Creo firmemente que vivir es un itinerario hacia uno mismo, hacia la persona que nacimos para ser. En este blog se habla sobre literatura y se recrean encuentros con personas que me ayudaron a ser el camino que soy y que viven otra existencia aparte aquí conmigo, como talismanes contra el desamparo. Algunas de ellas son conocidas; otras, apenas siluetas tras la cortina de humo del tiempo; las menos, figuras que pueblan la realidad de mi imaginación; todas fundamentales.

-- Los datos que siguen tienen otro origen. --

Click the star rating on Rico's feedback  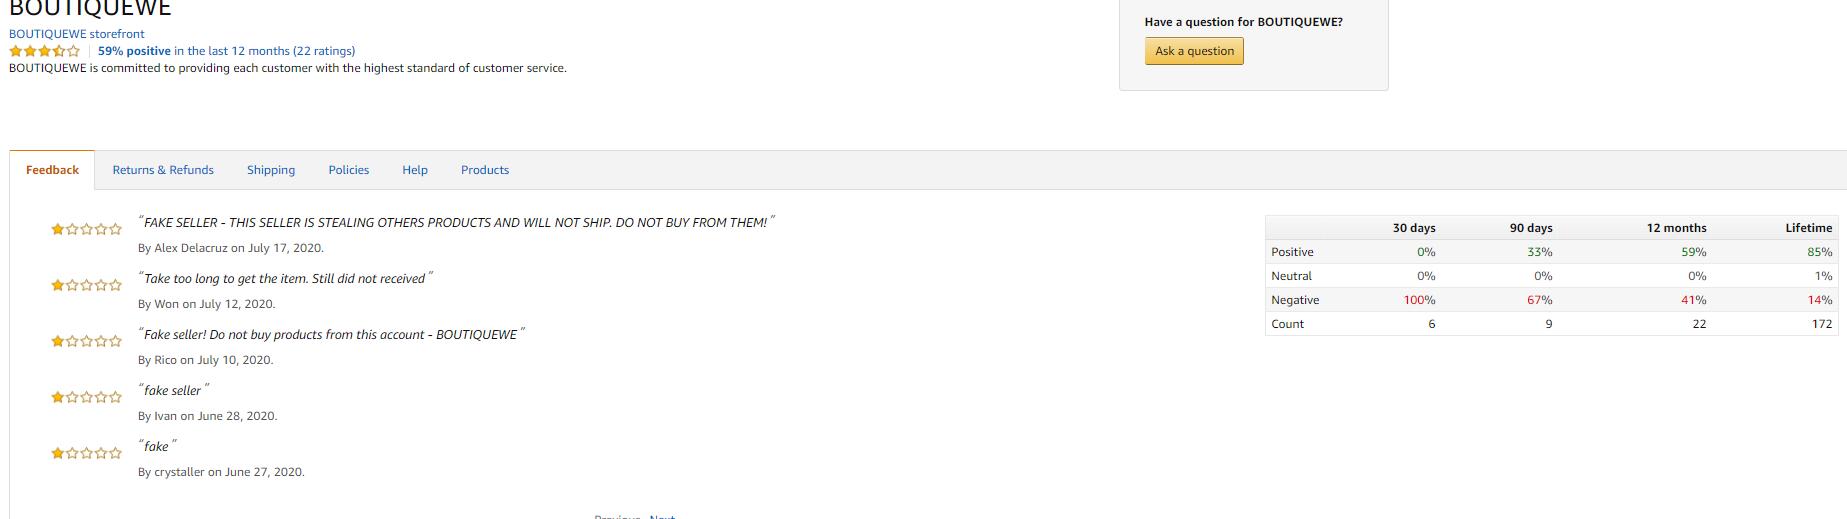(86, 341)
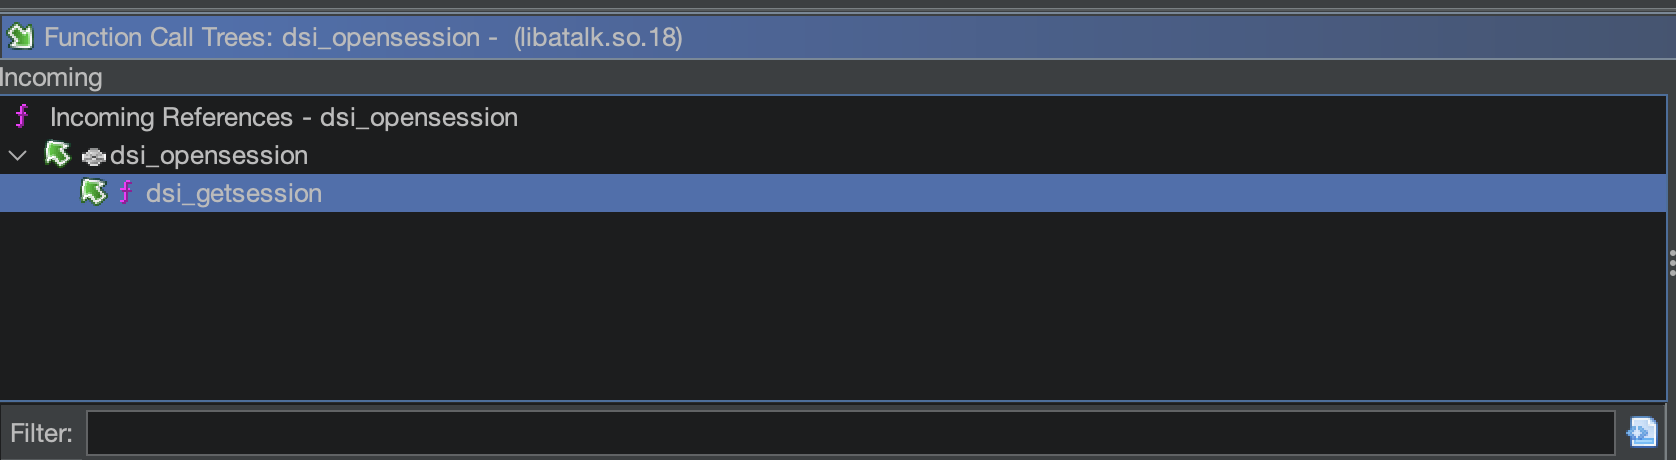Click the Function Call Trees title bar icon
The width and height of the screenshot is (1676, 460).
pos(20,37)
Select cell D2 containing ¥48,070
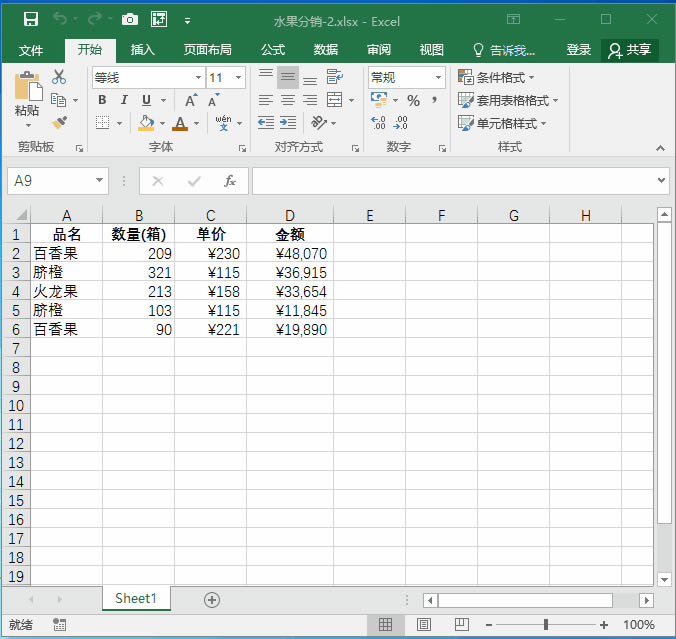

martes, 18 de junio de 2013

Dime, Che, ¿por dónde le entra el agua al coco?



 
Che vivía cerca de casa y, como casi todas las personas interesantes, tenía una apariencia anodina. Caminaba por las calles de Bayamo arrastrando una pierna (no recuerdo si la derecha o la izquierda) y con el brazo del mismo lado encogido contra el pecho. Era muy flaco y nervudo, no demasiado alto, y desandaba todo el pueblo mirando hacia el piso, murmurando para sí mismo. Había en su ensimismamiento, en su capacidad para aislarse entre la gente, un detalle suavemente incógnito. Pero entonces no pensábamos en eso, no había tiempo. Veíamos a Che como el misterio que no exigía distancia ni respeto, y eso significaba mucho en un país invadido de héroes gloriosos a los que debíamos imitar sin más preguntas.
En fin, Che era algo así como un genio al alcance de la mano. Sobre él, de presencia tan liviana, se tejían varias historias. Dos de ellas merecen ser citadas. Según una, había sido un estudiante de medicina brillante, una real lumbrera que se perturbó de tanto estudiar. La otra también hablaba de alguien dedicado al estudio pero que, además, había sido un pitcher de recta candente, al que un mal pelotazo en la cabeza frustró un brillante futuro científico. Nuestros padres preferían la segunda historia, y solían esgrimirla como ejemplo de cuán peligrosa era aquella propensión nuestra a pasarnos el santo el día jugando pelota. Para nosotros, por el contrario, nada era tan adecuado como la primera historia, que nos permitía recordar a nuestros padres lo dañino que podía ser el demasiado estudio. Ahí estaba Che, el loco manso, para probarlo.
El ritual callejero en torno a Che resultaba simple. La gente lo detenía para preguntarle cualquier cosa (¿por qué las nubes se mueven?, ¿cuál es la fórmula del café?, ¿cómo se define la peste a grajo?) y él, con la mayor amabilidad, se largaba una pormenorizada, muy seria y “científica” explicación en la que mezclaba datos provenientes de cuanta fuente validatoria (filosófica, matemática, religiosa, etc.) existiera o pudiese ser inventada. Al final, nosotros reíamos y Che continuaba su camino en paz. A fin de cuentas, parecía un intercambio en el que todos ganábamos: nosotros nos divertíamos y Che pagaba una suerte de peaje social que le garantizaba su equilibrada inserción dentro del grupo. Eso creí durante mucho tiempo, y probablemente así seguiría pensando de no haber existido aquel asfixiante mediodía de verano en que yo regresaba de la escuela y lo encontré en la calle Lora.
Fue justo entre Zenea y 26 de Julio. Como era habitual, no dudé en detenerlo con una pregunta que ya le había hecho varias veces antes y siempre había obtenido una respuesta diferente, aunque igual de disparatada: “Che, ¿por dónde le entra el agua al coco?” Él me miró en medio de aquel calor que derretía hasta los pensamientos, casi seguro tan atenazado como yo por un hambre demoledora, y respondió: “¿Usted es idiota? ¿Por dónde va a ser? ¡Por los vasos capilares!” Y siguió su camino murmurando.
Al principio quedé sorprendido. Más tarde me divirtió su manera brusca de romper lo que hasta ese momento había sido un pacto social inviolable. Al fin y al cabo, también la paciencia de Che tenía un límite. Pero con los años me ha ido creciendo la duda de si ese día Che no quiso enviar un mensaje a través de mí, si no me estaba eligiendo para dejarnos el  inquietante testimonio de que en realidad aquellas disparatadas explicaciones suyas eran una puesta en escena, nada más una estrategia para agarrarnos de pendejos y burlarse de nuestra crédula cordura. No sé, la verdad; a estas alturas no estoy seguro de quién hacía el papel de loco manso: si él o nosotros.